Nancy Andrighi também destacou o entendimento que entendeu possível a desconsideração inversa da personalidade jurídica, no qual um ex-cônjuge empresário utilizou a pessoa jurídica por ele controlada para subtrair da mulher direitos decorrentes do casamento.


“Se é possível, em determinadas circunstâncias – e esta turma já confirmou essa possibilidade –, a desconsideração invertida da personalidade jurídica e toda a devassa nas contas, livros e contratos da sociedade que dela decorrem, qual a razão para que não se defira o pedido singular de quebra de sigilo bancário da pessoa jurídica, por óbvio, medida muito menos gravosa para a sociedade empresarial? ”, questionou a ministra. Por unanimidade, foi deferido o pedido de quebra de sigilo bancário.

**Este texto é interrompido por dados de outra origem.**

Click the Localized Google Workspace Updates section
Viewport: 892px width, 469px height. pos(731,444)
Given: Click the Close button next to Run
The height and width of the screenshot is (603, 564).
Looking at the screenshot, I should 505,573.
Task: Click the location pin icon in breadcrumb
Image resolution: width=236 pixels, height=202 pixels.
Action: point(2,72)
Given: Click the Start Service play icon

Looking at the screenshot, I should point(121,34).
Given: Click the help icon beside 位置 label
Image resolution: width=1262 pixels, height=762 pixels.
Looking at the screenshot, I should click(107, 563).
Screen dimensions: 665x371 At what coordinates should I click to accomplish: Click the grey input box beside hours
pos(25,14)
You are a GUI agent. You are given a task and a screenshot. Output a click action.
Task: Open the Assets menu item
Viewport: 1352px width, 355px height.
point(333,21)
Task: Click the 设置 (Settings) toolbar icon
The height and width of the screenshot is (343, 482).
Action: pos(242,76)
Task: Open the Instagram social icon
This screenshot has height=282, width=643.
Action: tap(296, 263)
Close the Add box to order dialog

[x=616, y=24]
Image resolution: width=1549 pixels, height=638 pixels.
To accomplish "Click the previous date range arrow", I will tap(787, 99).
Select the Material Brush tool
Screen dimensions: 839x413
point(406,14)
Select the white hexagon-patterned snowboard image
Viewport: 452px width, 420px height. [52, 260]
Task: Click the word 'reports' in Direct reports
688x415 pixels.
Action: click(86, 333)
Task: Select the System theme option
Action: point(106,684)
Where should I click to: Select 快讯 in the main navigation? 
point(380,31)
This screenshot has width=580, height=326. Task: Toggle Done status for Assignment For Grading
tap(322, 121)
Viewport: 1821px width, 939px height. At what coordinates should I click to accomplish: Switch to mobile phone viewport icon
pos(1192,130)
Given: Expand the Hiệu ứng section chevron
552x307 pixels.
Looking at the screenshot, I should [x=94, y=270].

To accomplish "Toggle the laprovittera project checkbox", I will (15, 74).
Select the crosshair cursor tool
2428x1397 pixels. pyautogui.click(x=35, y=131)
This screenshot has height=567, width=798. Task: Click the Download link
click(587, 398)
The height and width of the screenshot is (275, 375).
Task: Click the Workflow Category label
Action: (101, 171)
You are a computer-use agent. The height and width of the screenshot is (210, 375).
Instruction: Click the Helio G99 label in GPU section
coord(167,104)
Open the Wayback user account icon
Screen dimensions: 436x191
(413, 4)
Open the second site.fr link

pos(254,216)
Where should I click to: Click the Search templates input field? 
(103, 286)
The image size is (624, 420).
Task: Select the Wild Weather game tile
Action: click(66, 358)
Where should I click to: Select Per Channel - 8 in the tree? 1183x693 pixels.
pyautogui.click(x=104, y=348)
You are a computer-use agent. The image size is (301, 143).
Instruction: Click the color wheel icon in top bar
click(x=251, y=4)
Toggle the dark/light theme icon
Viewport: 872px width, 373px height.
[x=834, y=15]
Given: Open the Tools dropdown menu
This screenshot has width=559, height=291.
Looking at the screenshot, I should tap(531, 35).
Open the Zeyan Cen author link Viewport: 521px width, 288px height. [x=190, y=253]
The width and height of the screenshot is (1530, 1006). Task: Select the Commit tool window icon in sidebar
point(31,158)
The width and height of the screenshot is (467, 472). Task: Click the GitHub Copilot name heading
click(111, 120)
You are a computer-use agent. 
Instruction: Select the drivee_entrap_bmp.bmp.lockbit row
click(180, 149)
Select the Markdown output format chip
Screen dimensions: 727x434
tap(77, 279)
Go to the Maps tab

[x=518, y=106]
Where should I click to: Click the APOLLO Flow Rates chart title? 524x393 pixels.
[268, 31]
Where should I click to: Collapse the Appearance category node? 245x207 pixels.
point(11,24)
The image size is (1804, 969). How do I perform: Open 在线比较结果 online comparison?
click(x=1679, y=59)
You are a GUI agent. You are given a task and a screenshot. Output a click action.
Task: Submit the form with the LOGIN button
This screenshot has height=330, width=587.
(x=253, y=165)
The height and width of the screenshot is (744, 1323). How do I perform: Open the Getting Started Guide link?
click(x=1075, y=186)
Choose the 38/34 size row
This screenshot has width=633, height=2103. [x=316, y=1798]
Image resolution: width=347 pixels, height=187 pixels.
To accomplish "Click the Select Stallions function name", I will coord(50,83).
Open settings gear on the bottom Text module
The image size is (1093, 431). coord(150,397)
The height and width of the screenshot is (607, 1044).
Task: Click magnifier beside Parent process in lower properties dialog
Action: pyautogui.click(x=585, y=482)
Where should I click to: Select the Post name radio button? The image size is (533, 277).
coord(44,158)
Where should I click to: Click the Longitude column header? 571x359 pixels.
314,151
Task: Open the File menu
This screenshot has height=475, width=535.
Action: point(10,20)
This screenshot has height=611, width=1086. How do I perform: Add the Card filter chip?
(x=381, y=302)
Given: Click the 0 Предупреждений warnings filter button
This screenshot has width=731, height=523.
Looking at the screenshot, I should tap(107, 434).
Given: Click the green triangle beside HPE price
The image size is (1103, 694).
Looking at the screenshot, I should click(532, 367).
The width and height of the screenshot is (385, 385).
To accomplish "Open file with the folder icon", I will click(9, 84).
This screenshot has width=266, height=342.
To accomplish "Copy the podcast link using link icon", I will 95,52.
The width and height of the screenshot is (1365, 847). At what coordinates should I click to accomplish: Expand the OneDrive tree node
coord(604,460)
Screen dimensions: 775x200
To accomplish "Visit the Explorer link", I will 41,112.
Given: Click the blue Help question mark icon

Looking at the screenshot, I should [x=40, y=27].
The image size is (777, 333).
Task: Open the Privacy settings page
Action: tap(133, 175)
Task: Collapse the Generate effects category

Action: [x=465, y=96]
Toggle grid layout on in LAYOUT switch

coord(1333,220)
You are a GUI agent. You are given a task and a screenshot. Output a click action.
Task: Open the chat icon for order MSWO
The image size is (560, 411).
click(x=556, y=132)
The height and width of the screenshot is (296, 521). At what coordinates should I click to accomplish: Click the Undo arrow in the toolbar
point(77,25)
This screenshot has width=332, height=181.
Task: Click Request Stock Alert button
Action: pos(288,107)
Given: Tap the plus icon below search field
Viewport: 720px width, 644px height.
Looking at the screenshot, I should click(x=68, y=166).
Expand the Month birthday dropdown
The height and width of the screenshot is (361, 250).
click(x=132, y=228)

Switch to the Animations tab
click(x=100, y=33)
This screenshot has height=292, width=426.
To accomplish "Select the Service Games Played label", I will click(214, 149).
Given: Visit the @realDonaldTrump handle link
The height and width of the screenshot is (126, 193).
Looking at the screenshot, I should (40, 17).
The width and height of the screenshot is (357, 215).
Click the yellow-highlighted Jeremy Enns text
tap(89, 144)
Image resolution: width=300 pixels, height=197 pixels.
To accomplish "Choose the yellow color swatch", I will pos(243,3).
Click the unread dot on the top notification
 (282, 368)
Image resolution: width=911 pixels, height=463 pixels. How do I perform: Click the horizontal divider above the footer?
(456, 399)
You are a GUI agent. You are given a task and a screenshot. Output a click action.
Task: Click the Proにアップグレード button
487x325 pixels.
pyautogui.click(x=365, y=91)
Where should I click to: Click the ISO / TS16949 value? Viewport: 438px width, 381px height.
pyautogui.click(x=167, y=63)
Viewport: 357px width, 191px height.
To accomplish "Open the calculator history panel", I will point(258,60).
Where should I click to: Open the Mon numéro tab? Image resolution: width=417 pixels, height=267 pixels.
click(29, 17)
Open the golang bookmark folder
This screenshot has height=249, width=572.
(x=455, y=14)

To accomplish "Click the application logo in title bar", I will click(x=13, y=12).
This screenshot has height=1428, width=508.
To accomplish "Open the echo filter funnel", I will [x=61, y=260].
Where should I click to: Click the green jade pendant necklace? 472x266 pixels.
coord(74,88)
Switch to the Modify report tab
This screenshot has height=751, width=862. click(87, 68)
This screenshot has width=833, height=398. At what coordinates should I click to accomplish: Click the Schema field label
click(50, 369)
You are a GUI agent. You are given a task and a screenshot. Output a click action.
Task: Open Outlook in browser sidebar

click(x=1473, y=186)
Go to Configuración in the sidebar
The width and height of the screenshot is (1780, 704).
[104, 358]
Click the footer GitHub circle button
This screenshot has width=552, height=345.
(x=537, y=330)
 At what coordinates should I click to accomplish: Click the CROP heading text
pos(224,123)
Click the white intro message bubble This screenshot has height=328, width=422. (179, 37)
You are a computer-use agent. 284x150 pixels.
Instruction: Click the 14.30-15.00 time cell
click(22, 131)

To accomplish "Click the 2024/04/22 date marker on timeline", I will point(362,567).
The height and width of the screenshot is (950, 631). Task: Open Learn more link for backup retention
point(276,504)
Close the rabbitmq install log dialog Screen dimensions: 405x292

Atualmente está em tramitação o projeto de lei 2452/19, proposto pela Senadora Soraya Thronicke (PSL/MS), que acrescenta §§ 2º e 3º ao art. 1.575 do Código Civil, que dispõem sobre a fraude na partilha de bens por ocasião da dissolução do casamento.


O PL prevê que aquele que fraudar a partilha havida por dissolução do casamento será punido com a perda total de direitos sobre o bem objeto do ato fraudulento em favor do cônjuge prejudicado.


Por tudo dito, a disregard esclarecerá sobre a existência ou não da fraude patrimonial, que poderá ser feita no próprio autos ou por incidente processual, sendo possível em qualquer fase do processo. Uma vez verificada a ocultação dos bens pertencentes à meação, utiliza-se mecanismos jurídicos adequado para que a partilha dos bens conjugais ocorra de forma lícita e justa.


REFERÊNCIAS

KOURY, Suzy Elizabeth Cavalcante. A desconsideração da personalidade jurídica (disregard doctrine) e os grupos de empresas. 2ª ed. Rio de Janeiro: Forense, 2003.


MAMEDE, Gladston e COTTA, Eduarda, Divórcio, Dissolução e Fraude na Partilha de Bens/ Simulações Empresariais e Societárias, 4ª. Edição. Ed. Atlas.


REQUIÃO, Rubens. Curso de direito comercial. 27ª ed. atual. São Paulo: Saraiva, 2007. vol. 1.